The addition of BMS-986253, an anti-interleukin 8 (IL-8) monoclonal antibody, to nivolumab (Opdivo) and ipilimumab (Yervoy) did not improve responses or progression-free survival (PFS) in patients with advanced melanoma whose disease progressed on or after prior anti-PD-(L)1 therapy. These findings come from the final analysis of part 2 of the phase 1/2 CA027-002 trial (NCT03400332), presented at the 2024 ESMO Immuno-Oncology Congress. The results suggest that the combination does not offer a significant advantage over nivolumab and ipilimumab alone in this patient population.

Efficacy Outcomes

Patients treated with BMS-986253 plus nivolumab and ipilimumab (n = 62) experienced an overall response rate (ORR) of 14.5%, compared to 11.7% for those given nivolumab plus ipilimumab alone. This difference was not statistically significant (odds ratio, 1.3; 95% CI, 0.4-3.6; P = .6806). Complete response (CR) rates were 8.1% in the BMS-986253 arm and 1.7% in the control arm. Partial response rates were 6.5% and 10.0%, respectively. Stable disease (SD) was observed in 19.4% of patients in the BMS-986253 arm and 31.7% in the control arm. Progressive disease (PD) rates were 50.0% and 36.7%, respectively.
The median time to response was 1.9 months in the BMS-986253 arm versus 2.6 months in the placebo arm. The median duration of response was not applicable (NA; 95% CI, 4.07-NA; range, 4.1-18.5) in the BMS-986253 arm versus NA (95% CI, 5.29-NA; range, 4.6-15.5) in the placebo arm.
The median PFS was 2.1 months (95% CI, 1.9-3.8) in the BMS-986253 group versus 3.3 months (95% CI, 1.9-3.7) in the placebo group (HR, 0.94; 95% CI, 0.61-1.45; P = .74).

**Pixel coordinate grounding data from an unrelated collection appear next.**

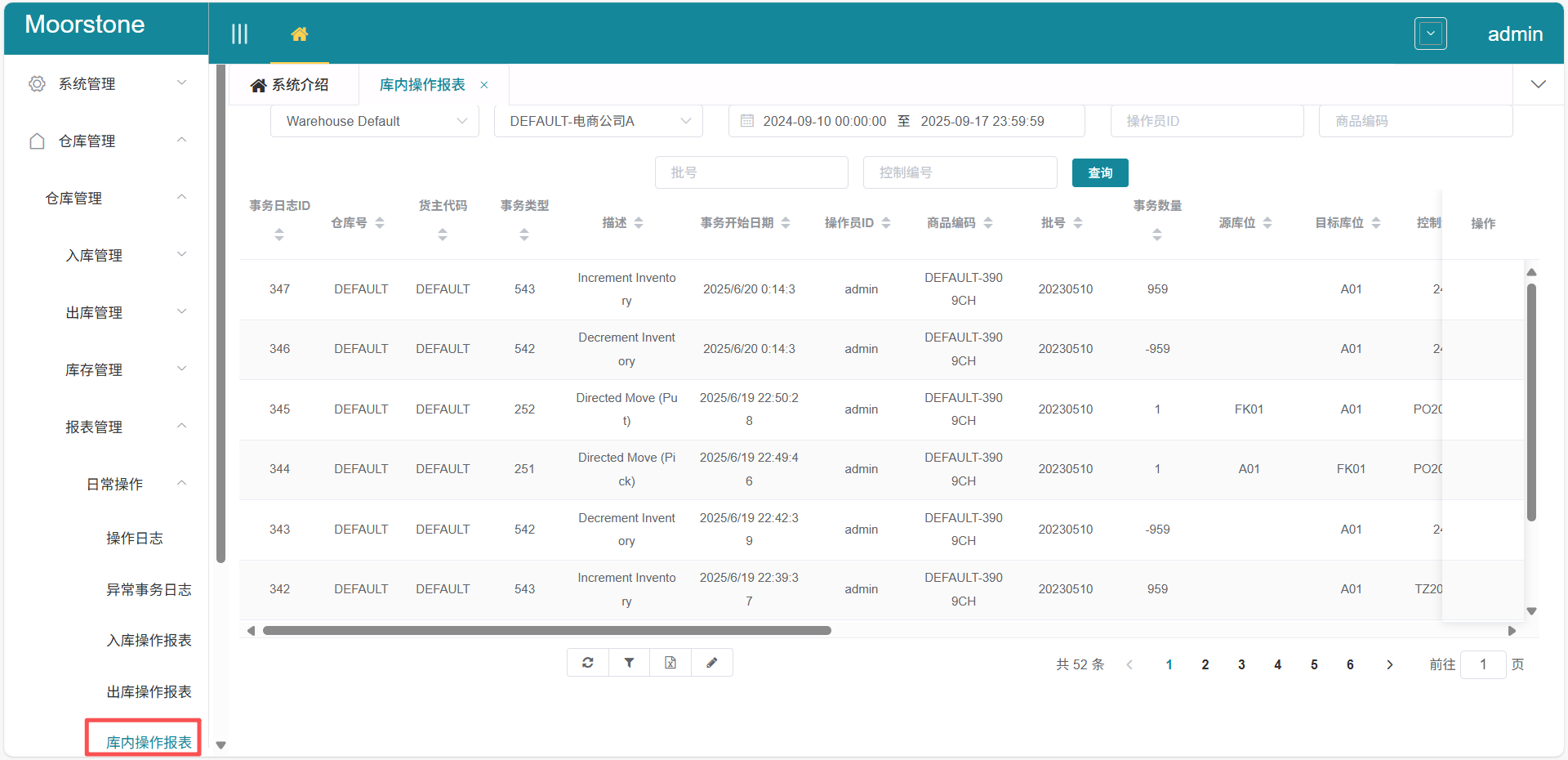Viewport: 1568px width, 760px height.
Task: Sort the 操作员ID column
Action: coord(885,221)
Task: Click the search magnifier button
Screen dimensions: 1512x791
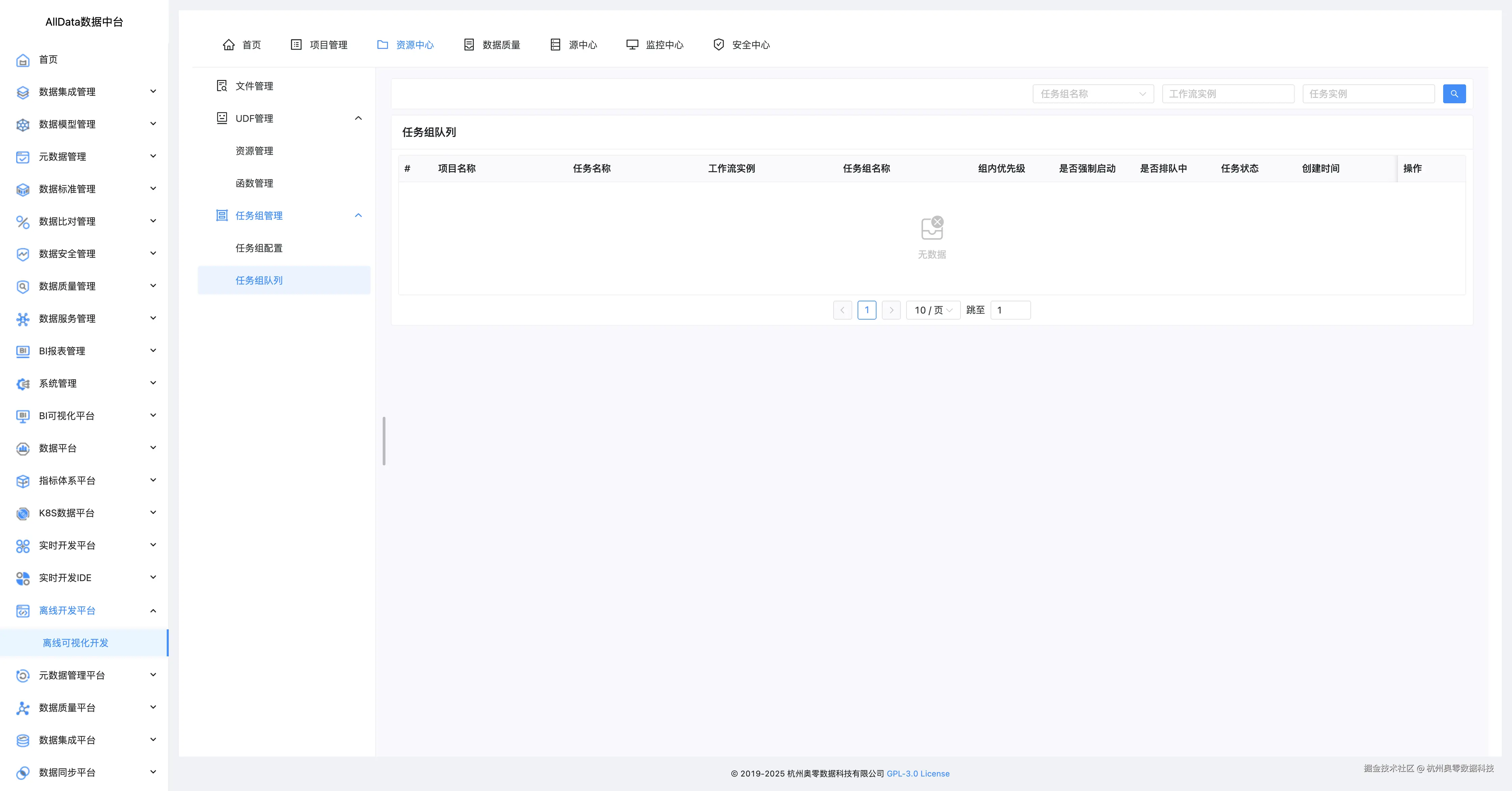Action: (1454, 93)
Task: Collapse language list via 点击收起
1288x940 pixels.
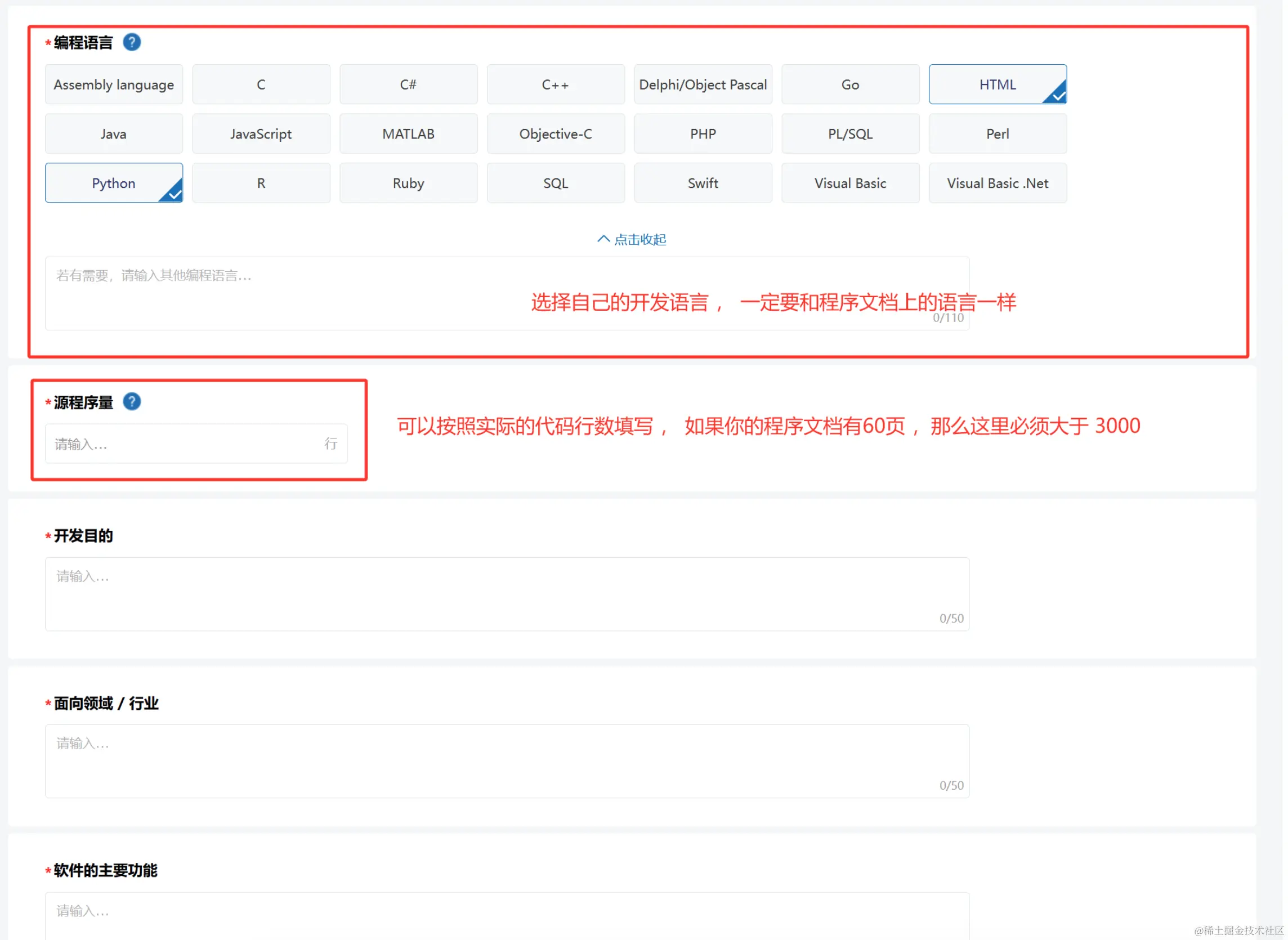Action: pos(639,240)
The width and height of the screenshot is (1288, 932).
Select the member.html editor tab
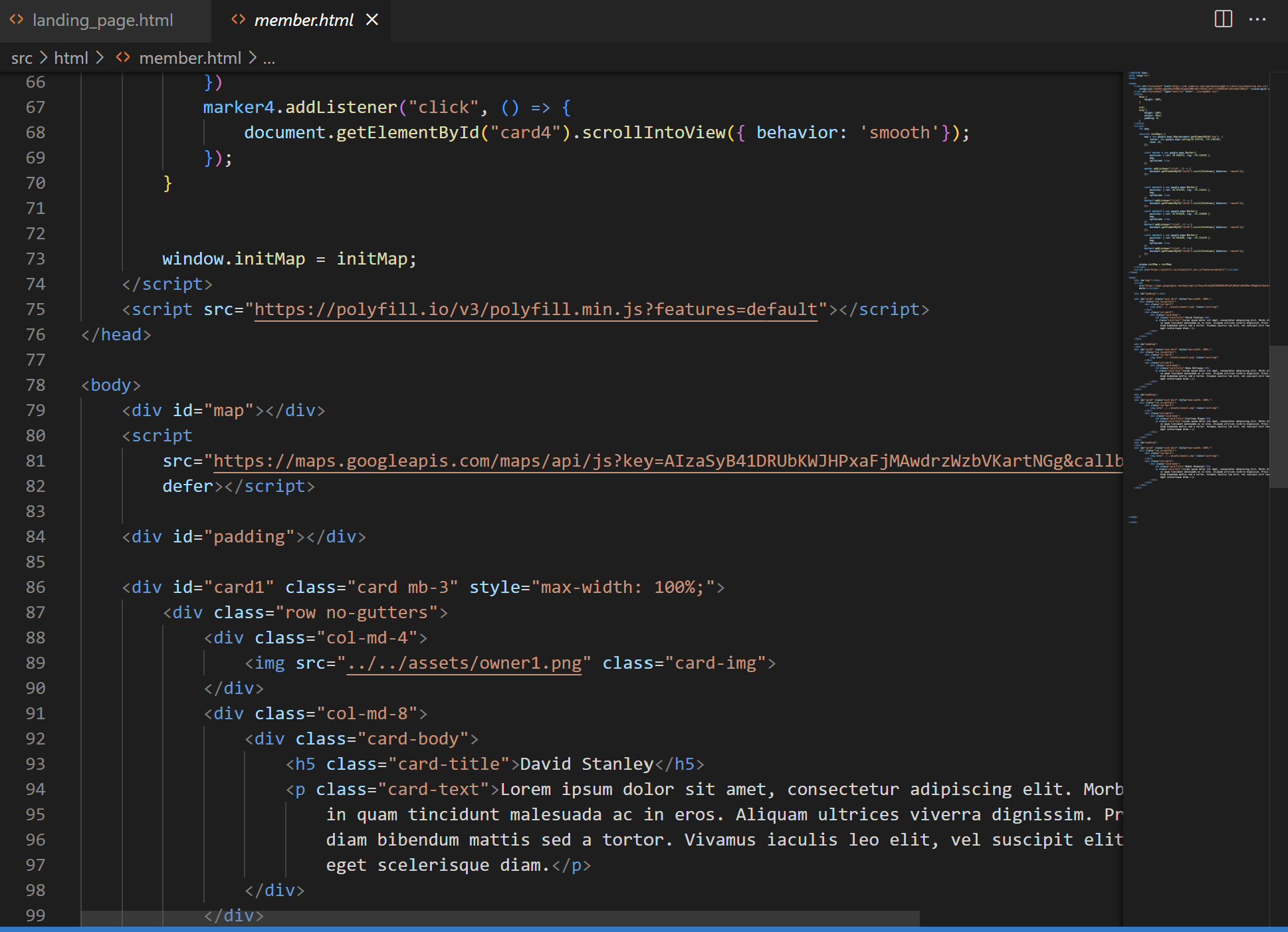[303, 21]
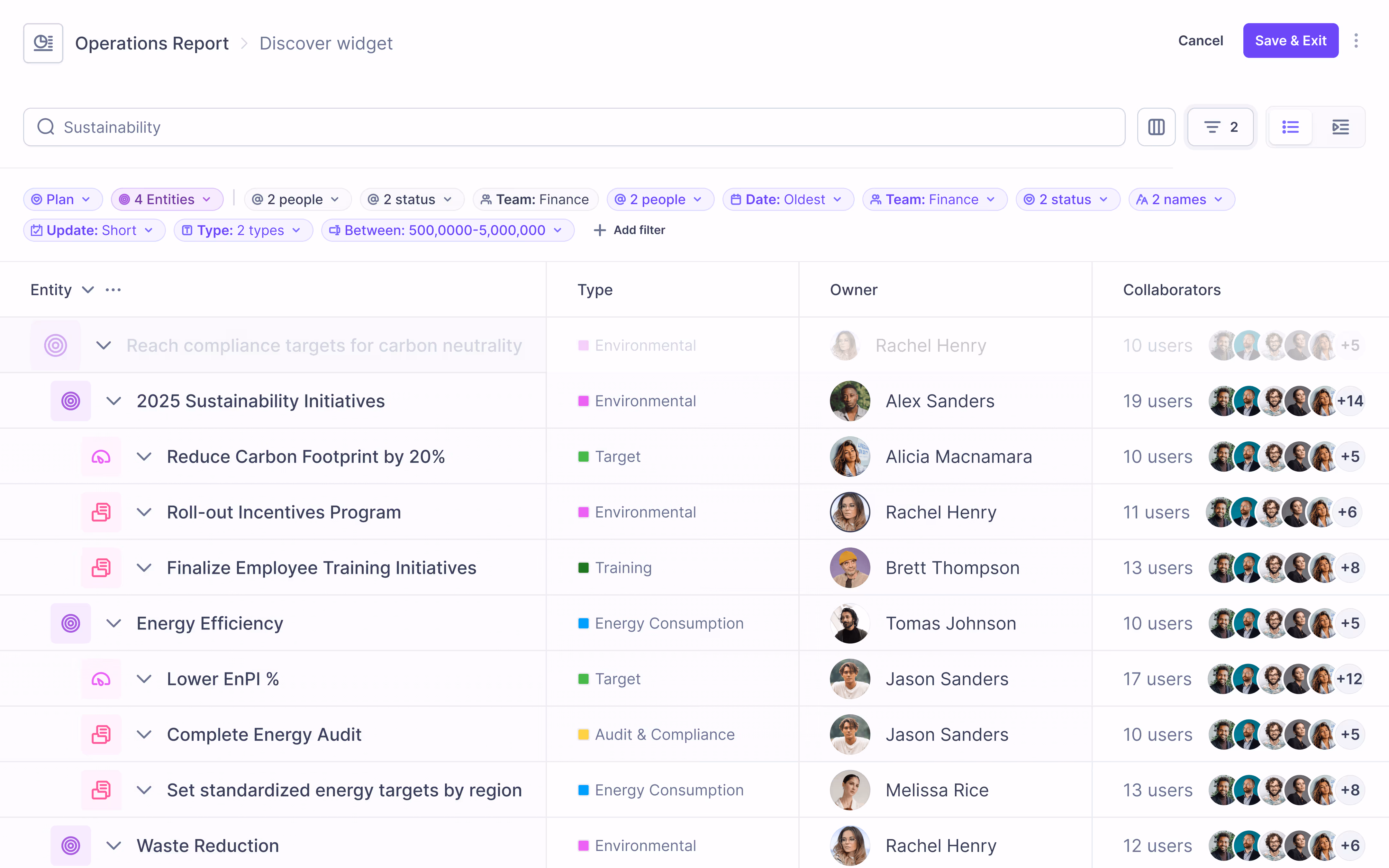Image resolution: width=1389 pixels, height=868 pixels.
Task: Click the Save & Exit button
Action: click(1291, 40)
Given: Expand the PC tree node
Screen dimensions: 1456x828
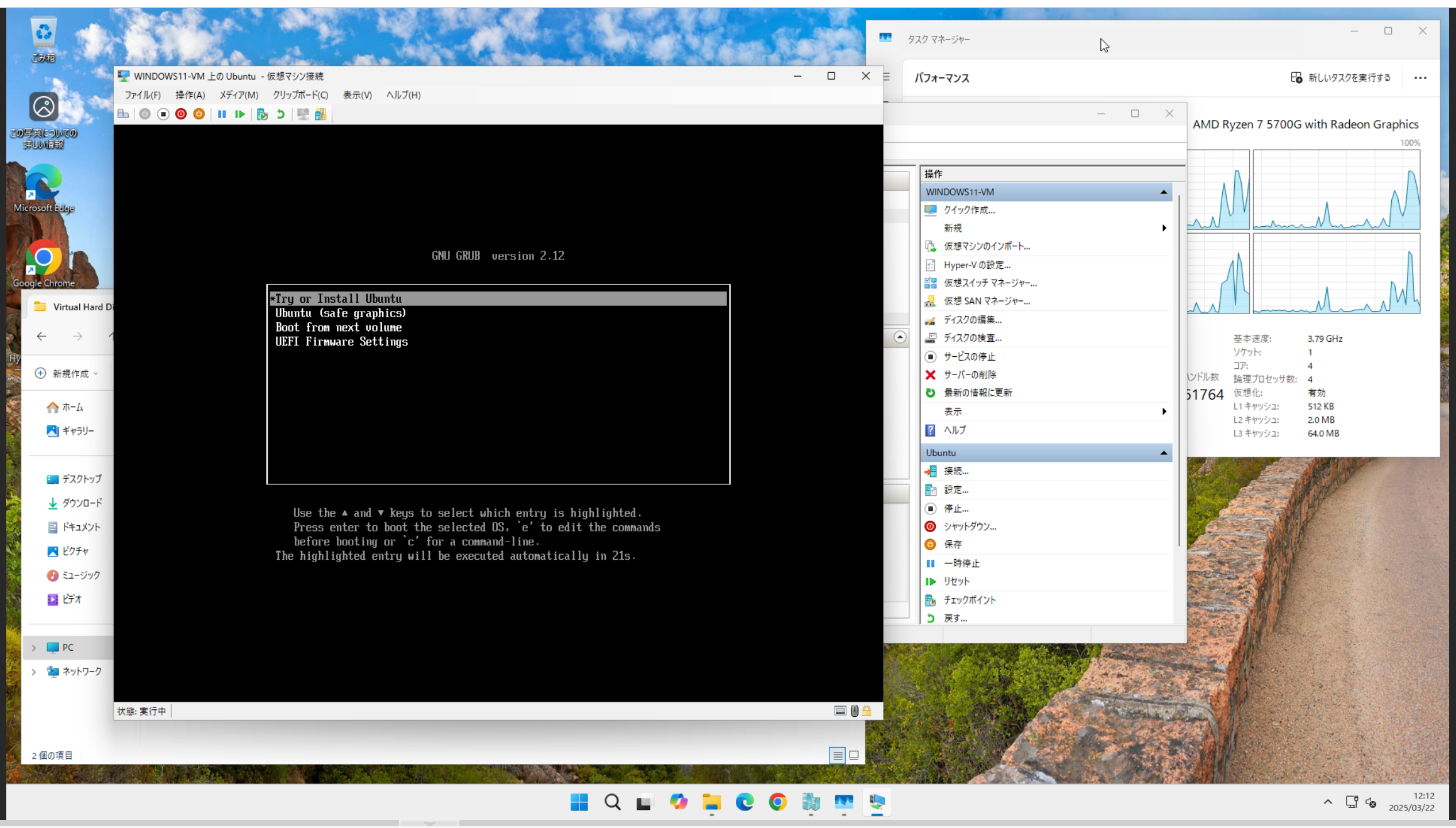Looking at the screenshot, I should point(34,648).
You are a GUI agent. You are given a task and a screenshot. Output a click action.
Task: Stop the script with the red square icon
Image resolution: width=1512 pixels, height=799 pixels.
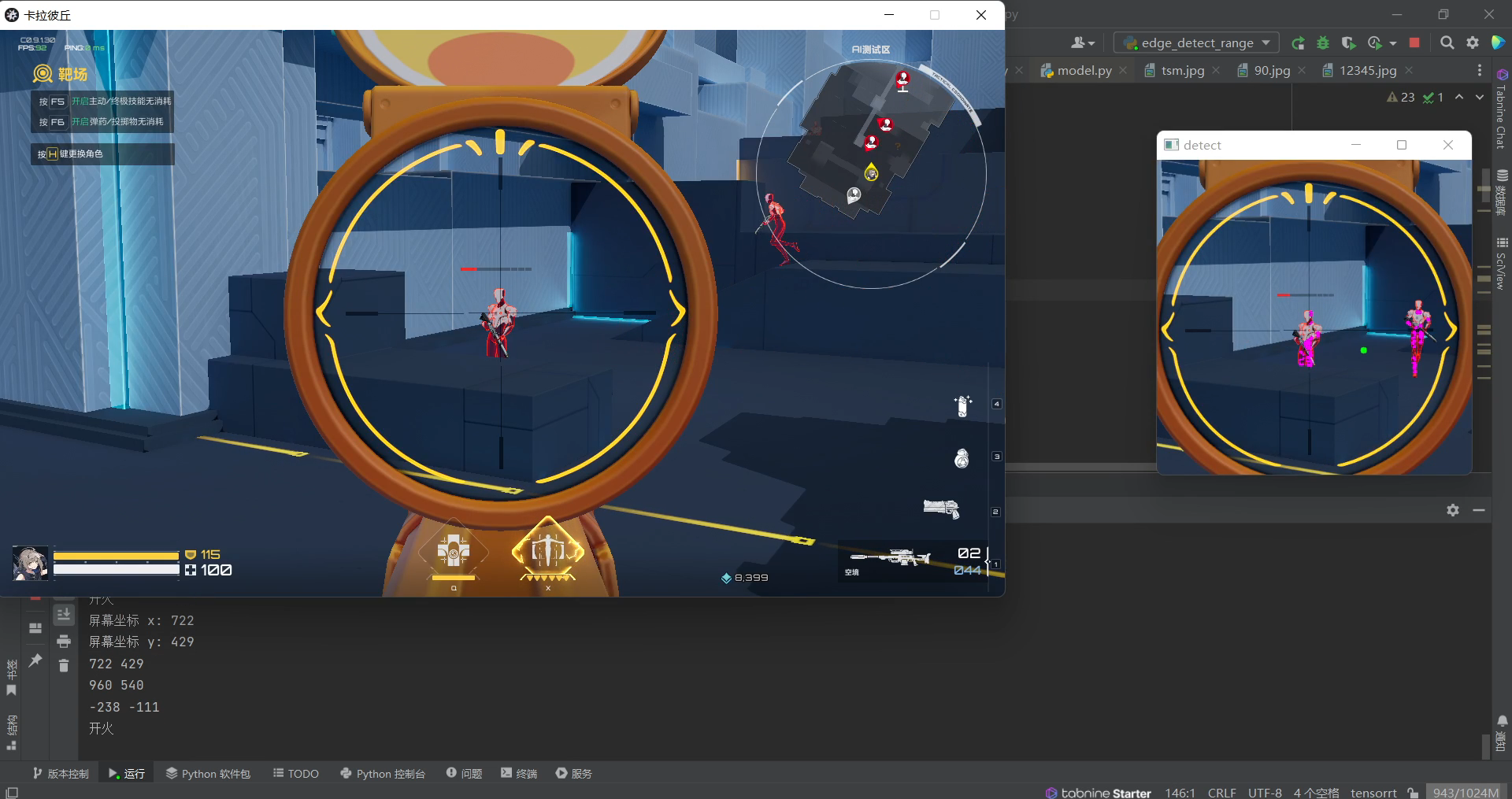coord(1414,43)
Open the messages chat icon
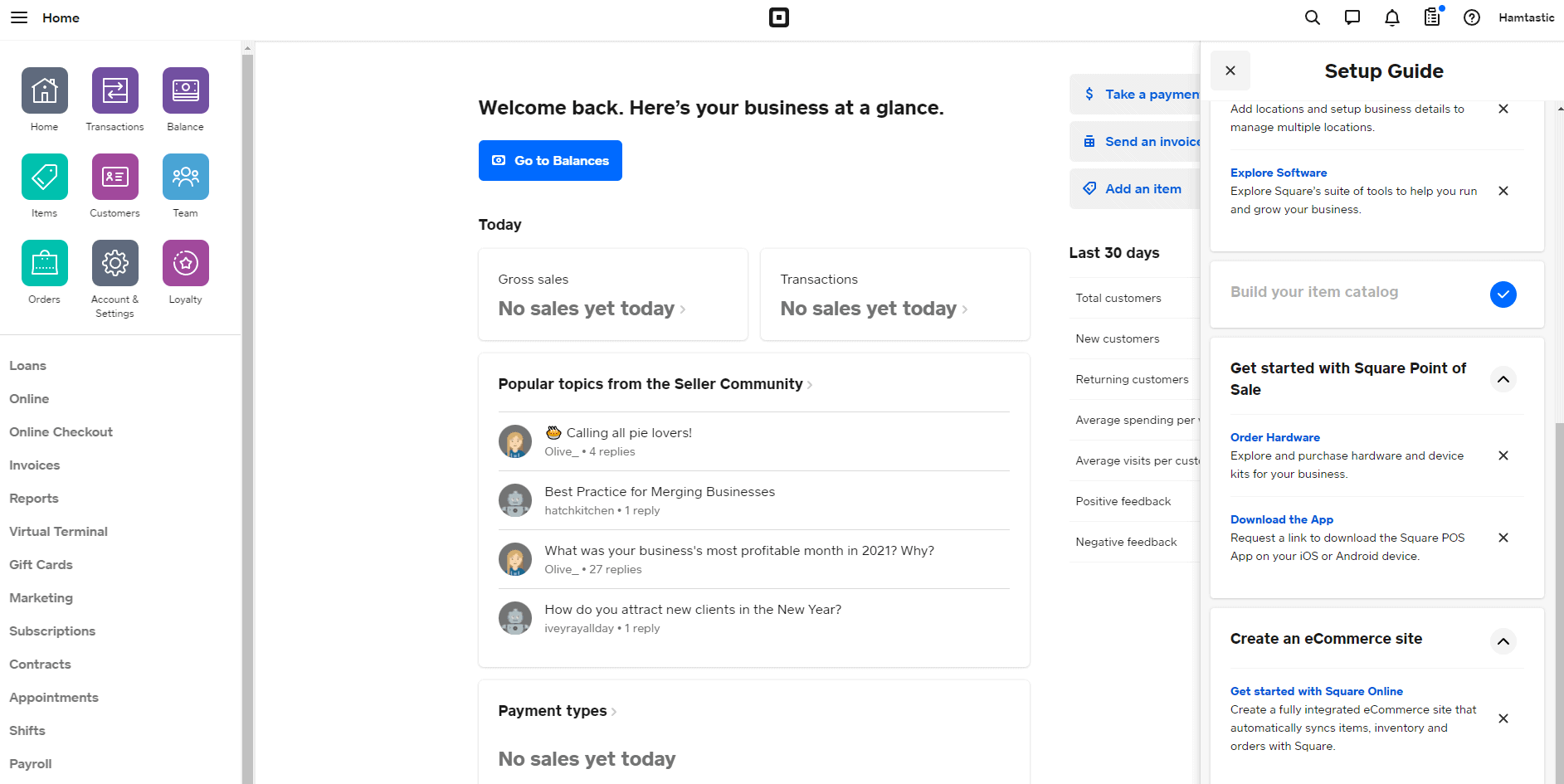This screenshot has width=1564, height=784. click(1352, 17)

The 6- and 12-month PFS rates in the BMS-986253 arm were 24% and 15%, respectively, compared to 22% and 12% in the placebo arm.

Study Design and Patient Population

The CA027-002 trial enrolled patients aged 18 years or older with histologically confirmed, unresectable, stage III or IV melanoma whose disease had progressed on or after anti-PD-(L)1 therapy. Patients were required to have received prior anti-PD-(L)1 therapy as their most recent line of treatment and had an ECOG performance status of 0 or 1. Prior anti-CTLA-4 therapy was not allowed. Patients were randomized 1:1 to receive either BMS-986253 plus nivolumab and ipilimumab or placebo plus nivolumab and ipilimumab.

Safety Profile

Treatment-related adverse events (TRAEs) of any grade occurred in 95.2% of patients in the BMS-986253 arm and 87.7% in the control arm. Grade 3/4 TRAEs were reported in 46.8% and 52.6% of patients, respectively. TRAEs led to treatment discontinuation in 22.6% of patients in the BMS-986253 group and 24.6% in the placebo group. Serious TRAEs occurred in 38.7% and 40.4% of patients, respectively.
The most common grade 3/4 TRAEs included diarrhea (BMS-986253 arm, 9.7%; placebo arm, 15.8%), colitis (6.5%; 12.3%), increased alanine aminotransferase levels (8.1%; 5.3%), increased aspartate aminotransferase levels (4.8%; 5.3%), and increased lipase levels (6.5%; 3.5%). One grade 5 TRAE was reported in each arm: renal failure in the experimental arm and hemophagocytic lymphohistiocytosis in the placebo arm.

Clinical Implications

According to lead study author Matteo Simonelli, MD, of the IRCCS Humanitas Research Hospital Humanitas University in Milan, Italy, these results further support the use of nivolumab plus ipilimumab for patients with melanoma who progress on anti-PD-[L]1 monotherapy.